Yup, they don't tile under the tub either. Although my contractor did use concrete to level up the tub to help support its weight.


----------



## onefishtwofish (Apr 21, 2010)

thanks for the input.


----------



## onefishtwofish (Apr 21, 2010)

he was supposed replace all the bathroom flooring. so the way he did it makes it look flush with the other floor but itis just sitting on the subfloor where the air barrier is. its basically just on the joists so is very cold with only a 2 ft crawl space


----------



## kacairns (Apr 10, 2012)

Water doesn't evaporate as easily as you think. Whether you have tile or plywood under your cabinet doesn't make a difference either when it comes to water, after about 72 hours without drying out you are running risk of mould. Tile grout can support the growth of mould which is why it needs to be sealed regularly. Also your cabinet base/box will mould just as fast as your plywood.
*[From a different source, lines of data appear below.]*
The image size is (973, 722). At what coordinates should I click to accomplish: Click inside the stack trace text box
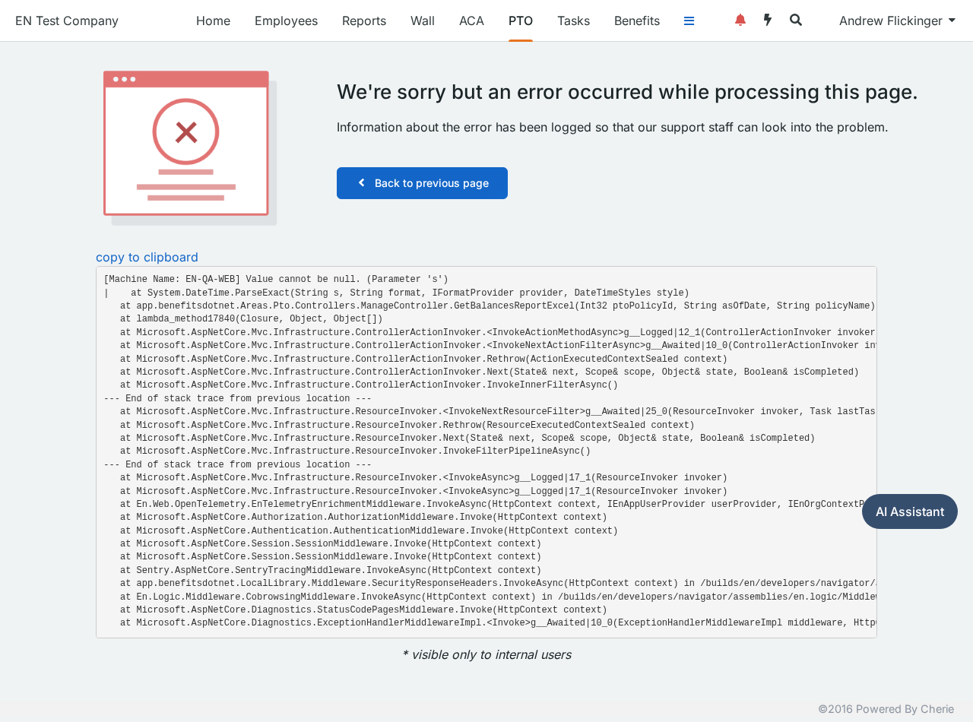487,452
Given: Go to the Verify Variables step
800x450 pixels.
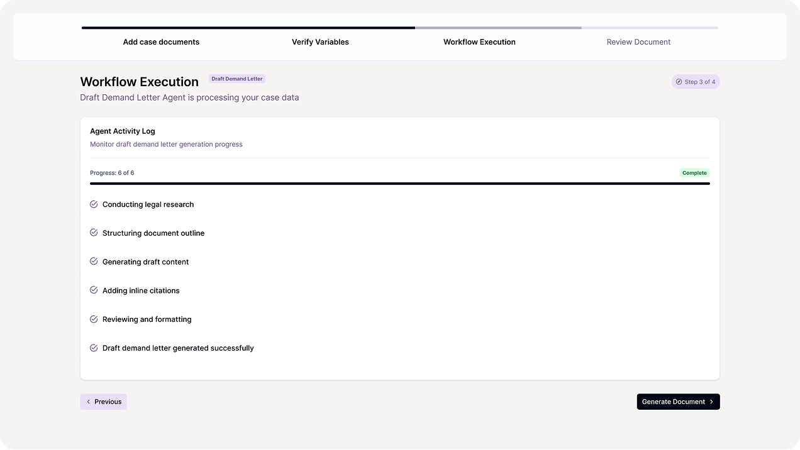Looking at the screenshot, I should [320, 42].
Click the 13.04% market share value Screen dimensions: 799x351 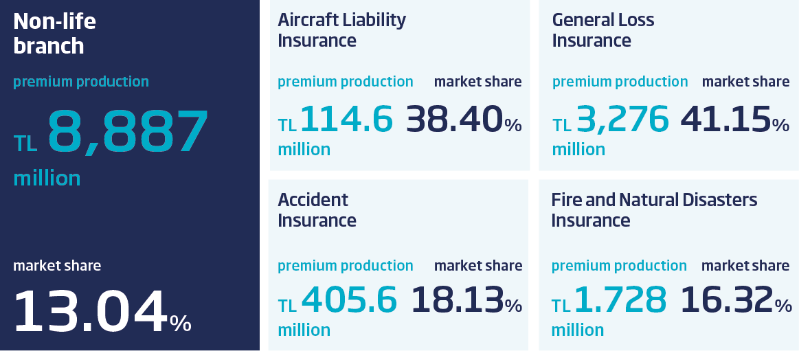[x=102, y=310]
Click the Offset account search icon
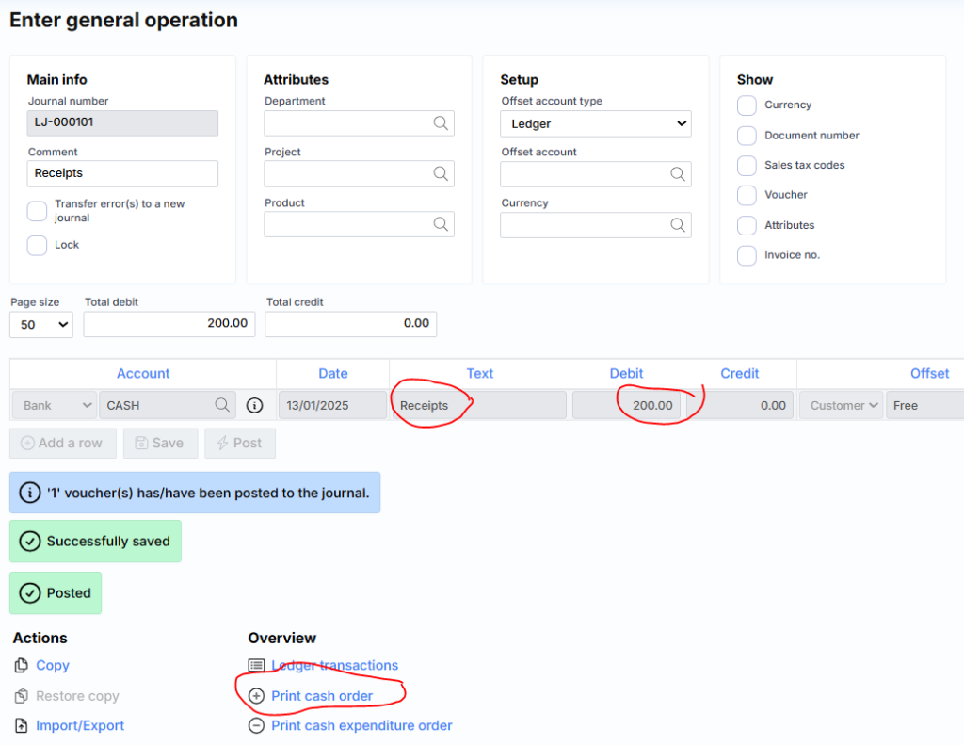The image size is (964, 745). [x=678, y=174]
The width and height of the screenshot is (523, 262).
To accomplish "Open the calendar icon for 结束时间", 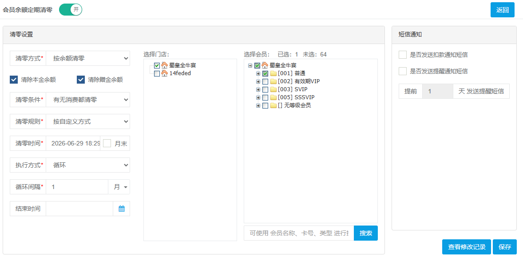I will coord(121,209).
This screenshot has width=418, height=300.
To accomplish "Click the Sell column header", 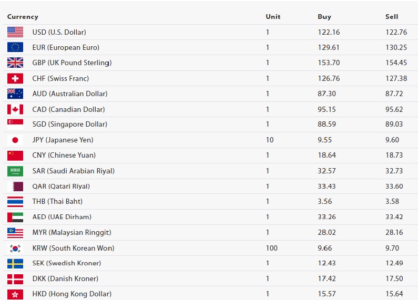I will tap(392, 17).
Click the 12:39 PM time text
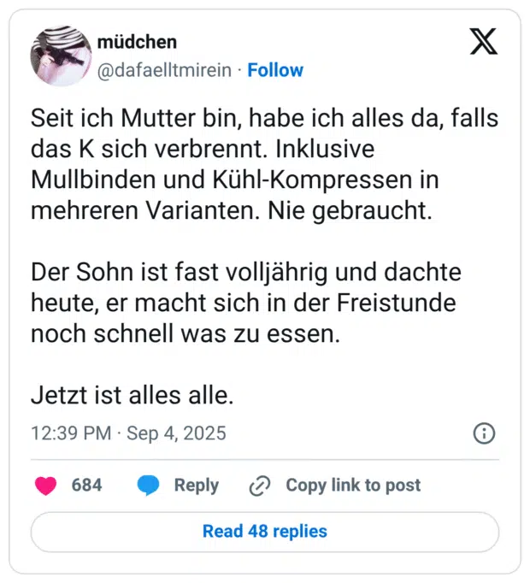 coord(71,433)
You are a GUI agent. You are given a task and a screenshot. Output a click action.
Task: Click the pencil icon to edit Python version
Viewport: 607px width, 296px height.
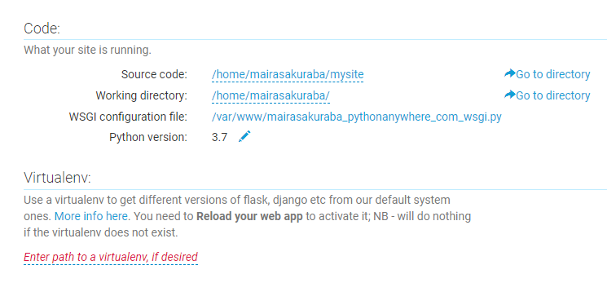[x=244, y=136]
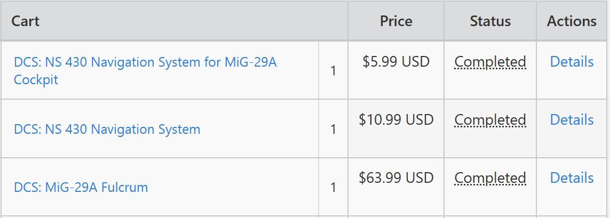This screenshot has width=610, height=218.
Task: Select the Status column header
Action: click(x=490, y=21)
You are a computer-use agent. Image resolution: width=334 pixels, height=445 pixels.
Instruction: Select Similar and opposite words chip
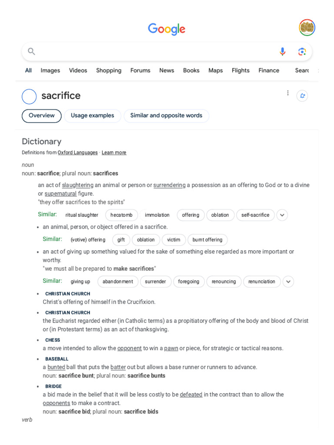point(166,116)
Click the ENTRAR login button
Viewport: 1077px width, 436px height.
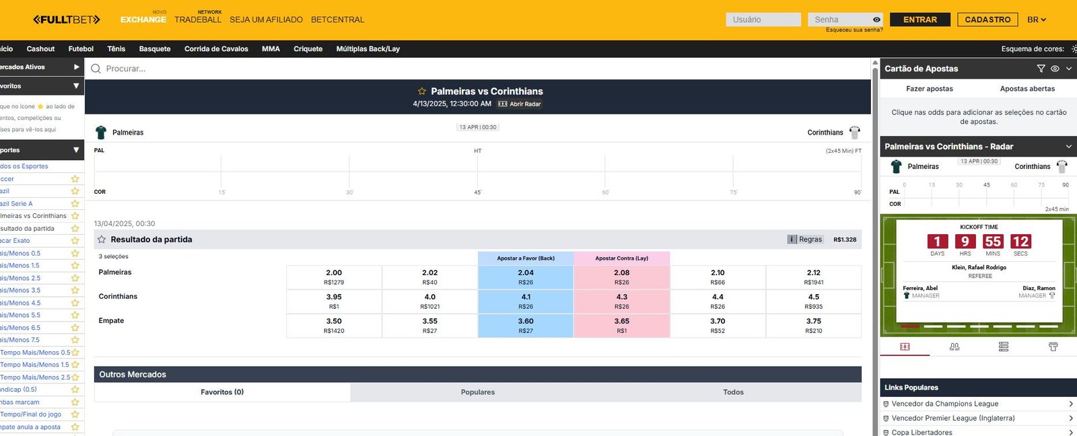(x=919, y=20)
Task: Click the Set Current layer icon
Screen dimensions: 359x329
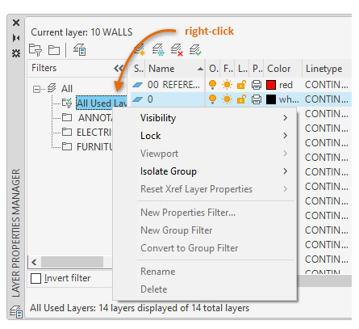Action: pyautogui.click(x=195, y=50)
Since you smell the musty odor you probably do have some mould growth, it sounds as if it is fairly minor but all depends your own immune system and those around you. I've seen a half square foot of undisturbed mould make someone violently ill. I've been in in places over the years that were covered wall to wall with different bacterial growths trying to fight each other for space without protection and haven't been affected by it.
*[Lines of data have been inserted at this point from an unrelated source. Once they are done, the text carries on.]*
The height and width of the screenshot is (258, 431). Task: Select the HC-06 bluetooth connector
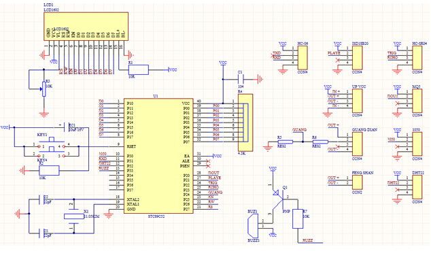[303, 58]
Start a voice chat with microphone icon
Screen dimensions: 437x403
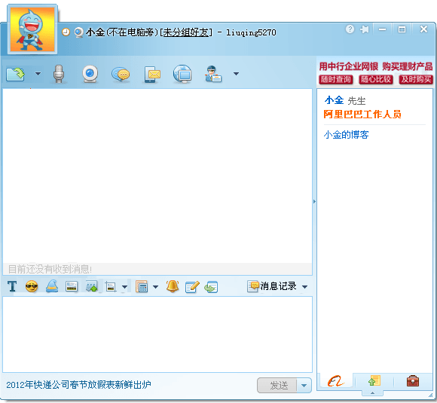[59, 74]
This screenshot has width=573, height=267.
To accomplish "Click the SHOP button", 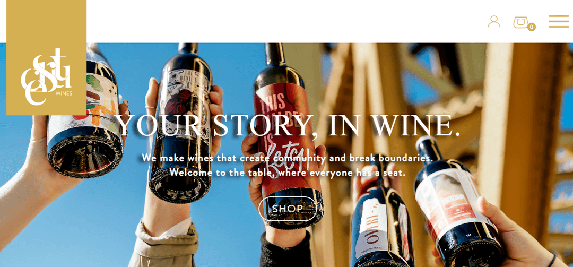I will [287, 209].
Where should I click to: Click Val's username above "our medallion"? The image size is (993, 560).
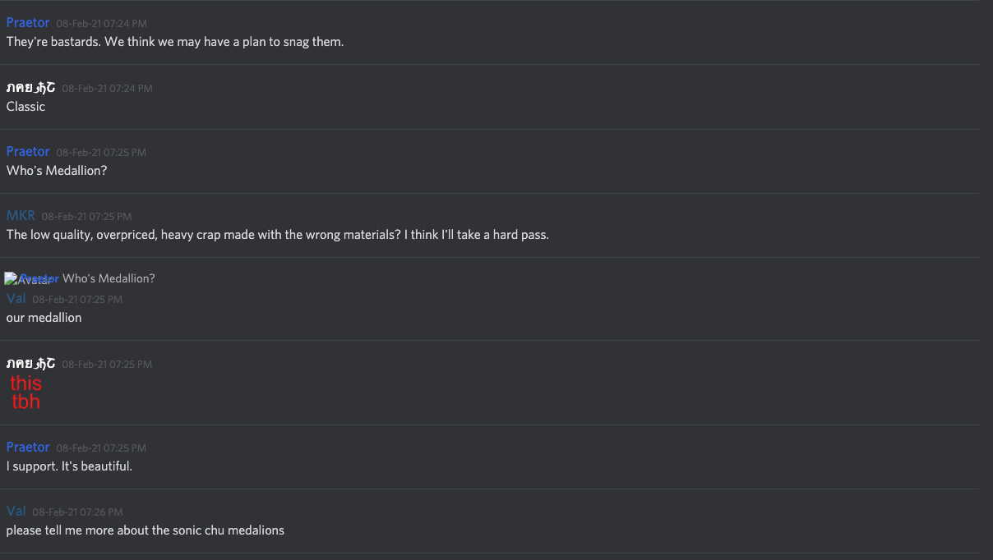coord(16,299)
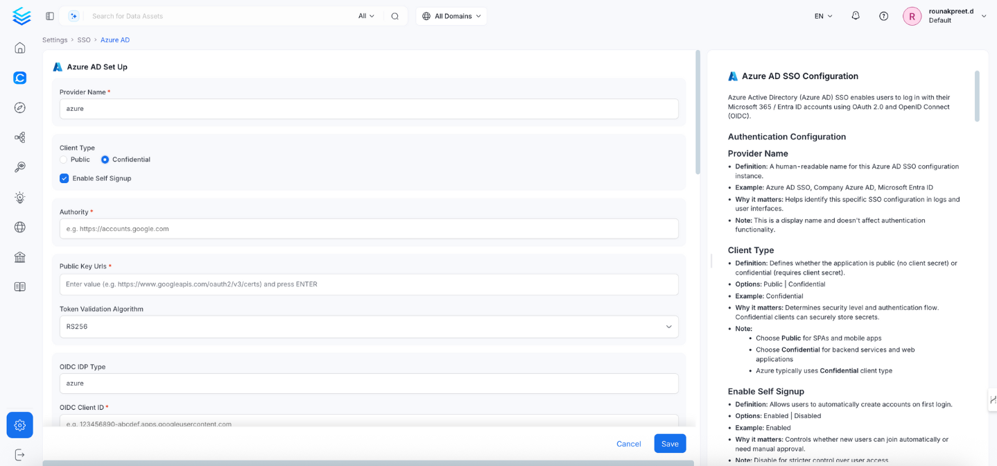Viewport: 997px width, 466px height.
Task: Select the Public client type radio
Action: (x=64, y=159)
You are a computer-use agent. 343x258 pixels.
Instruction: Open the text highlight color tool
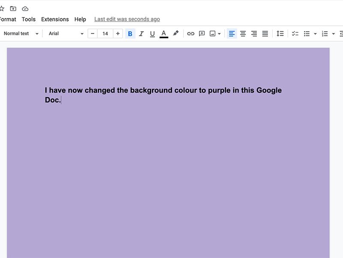click(x=176, y=34)
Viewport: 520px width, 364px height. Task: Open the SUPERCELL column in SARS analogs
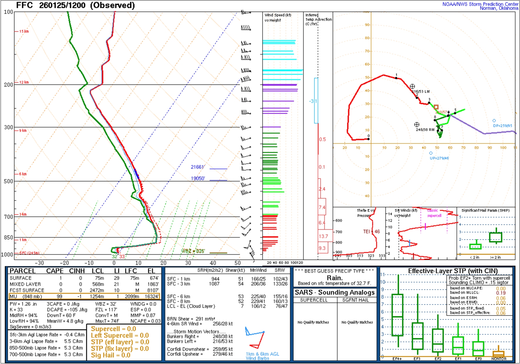(x=314, y=300)
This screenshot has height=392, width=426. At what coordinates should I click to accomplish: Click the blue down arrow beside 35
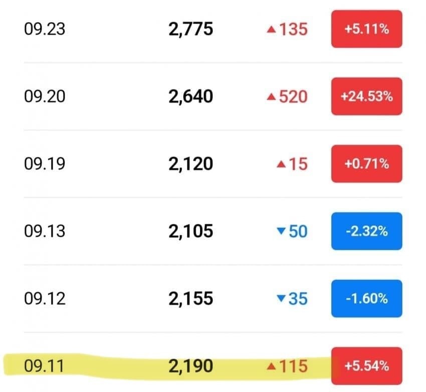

You really only have 2 options. 1) ignore it. 2) take things apart and figure out what is causing the odor, is it the plywood, or the cabinet, or the grout, or all 3?


----------



## onefishtwofish (Apr 21, 2010)

i wish i could just take out the drawers to check it out more. at least spray some lysol. maybe i should move the tank...........I wish he had given me the option to tile under them or not
there r times when having a man around the house is useful.......lol...............


----------



## kacairns (Apr 10, 2012)

can you take a picture of the side of the drawer


----------



## Lamplighter (Aug 3, 2012)

I did a reno last year. I updated a kitchen and washrooms. There was black mold behind the tiles that showed up when they were removed. I got sick and ended up with pneumonia. The inflammation caused by the pneumonia looked like tumors on a CAT scan. A year later and my lungs function at less than 50% capacity. I use inhalers!! I wouldn't fool with mold!


----------



## Lamplighter (Aug 3, 2012)

onefishtwofish said:


> i wish i could just take out the drawers to check it out more. at least spray some lysol. maybe i should move the tank...........I wish he had given me the option to tile under them or not
> there r times when having a man around the house is useful.......lol...............
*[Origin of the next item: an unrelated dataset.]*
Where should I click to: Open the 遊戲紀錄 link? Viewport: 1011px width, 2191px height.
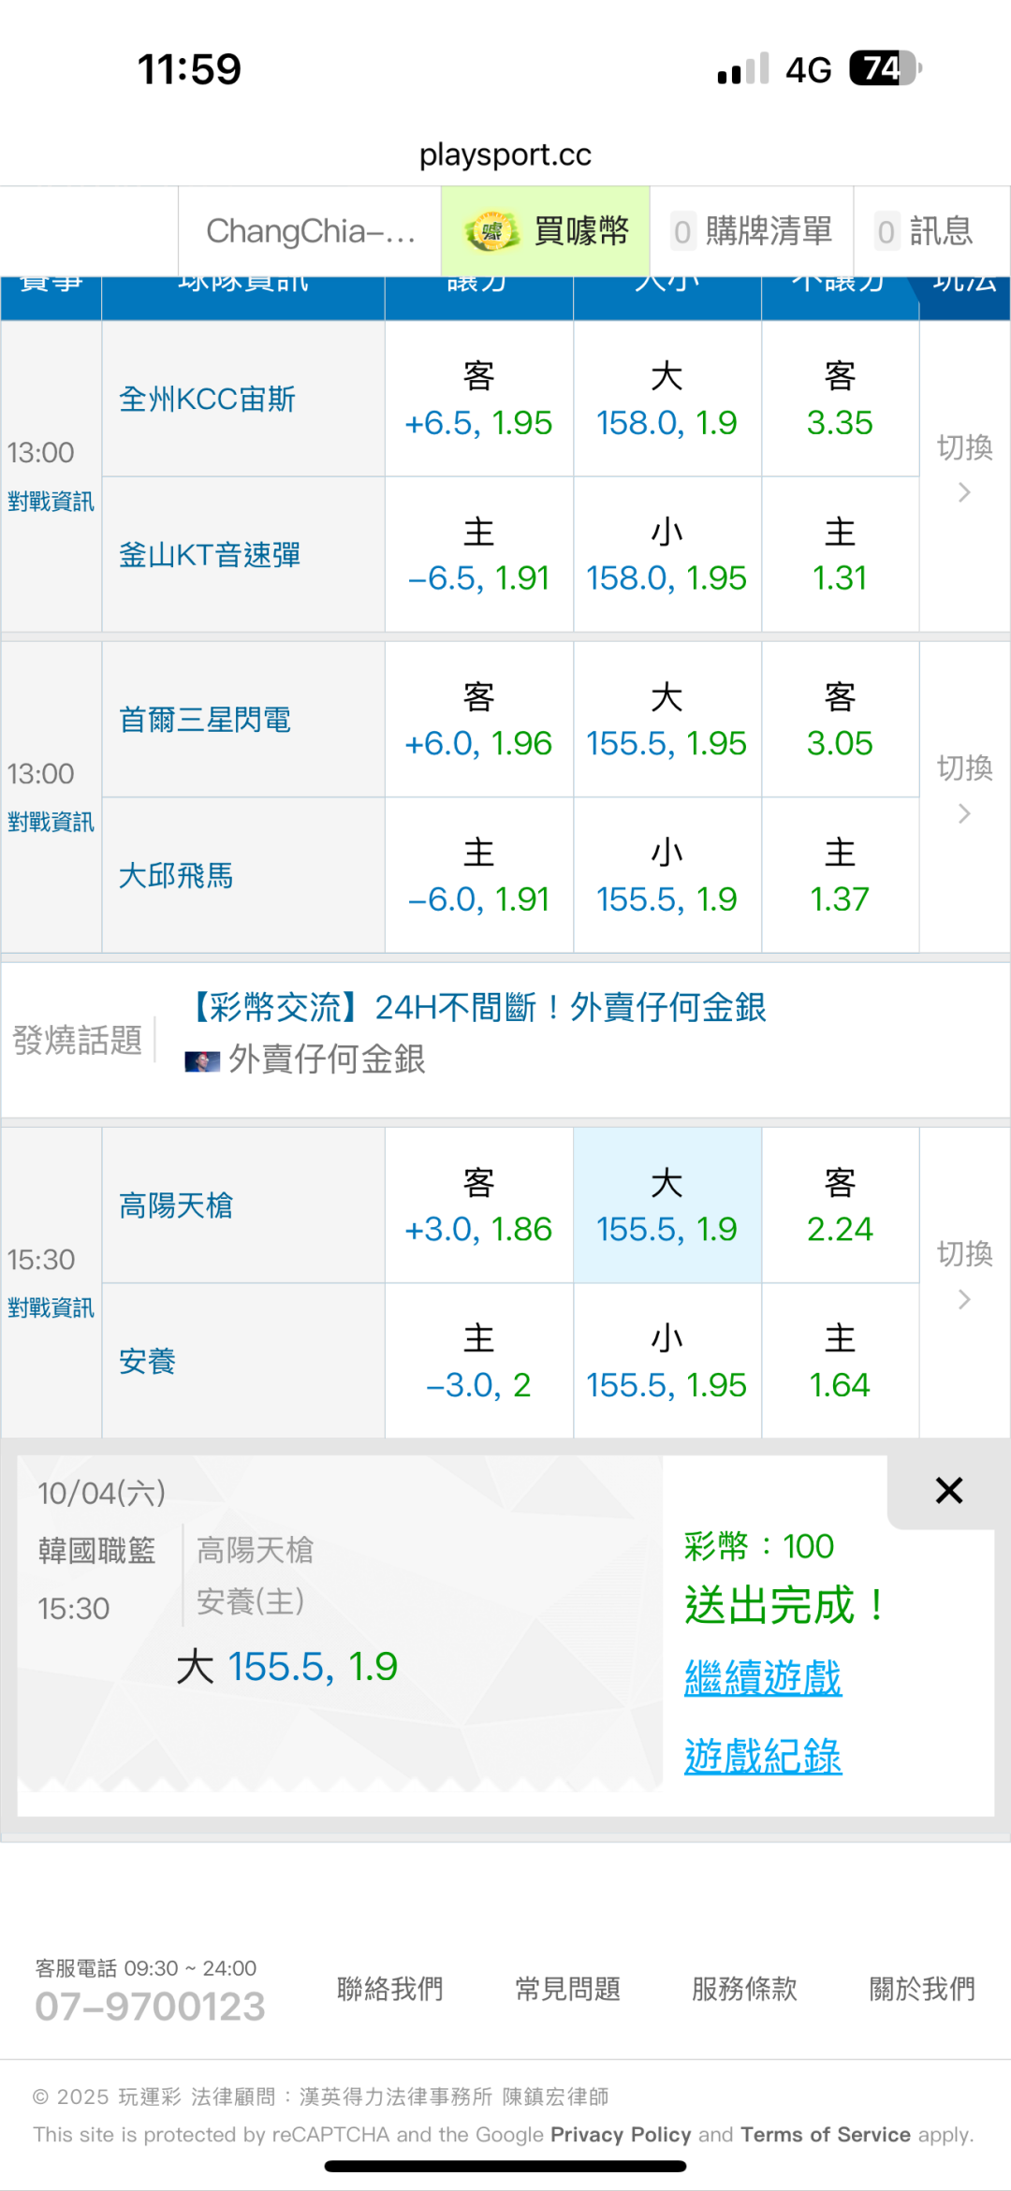tap(763, 1757)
 Bleach will kill mold! I'm not sure if Lysol will.


----------



## kacairns (Apr 10, 2012)

Bleach will, doubt lysol will. But you have to make sure you get all the mould otherwise you've basically wasted your effort as you've left some of it alive and it will spread. Sometimes you make it mad if you don't get it all too =)


----------



## Lamplighter (Aug 3, 2012)

There's special Lysol mold killer.

LYSOL® Mold and Mildew Remover | Cleaning Products, Disinfectants


----------



## tony1928 (Apr 22, 2010)

You have to get rid of the moisture issue to rid mold. No amount of cleanser will keep it away.


----------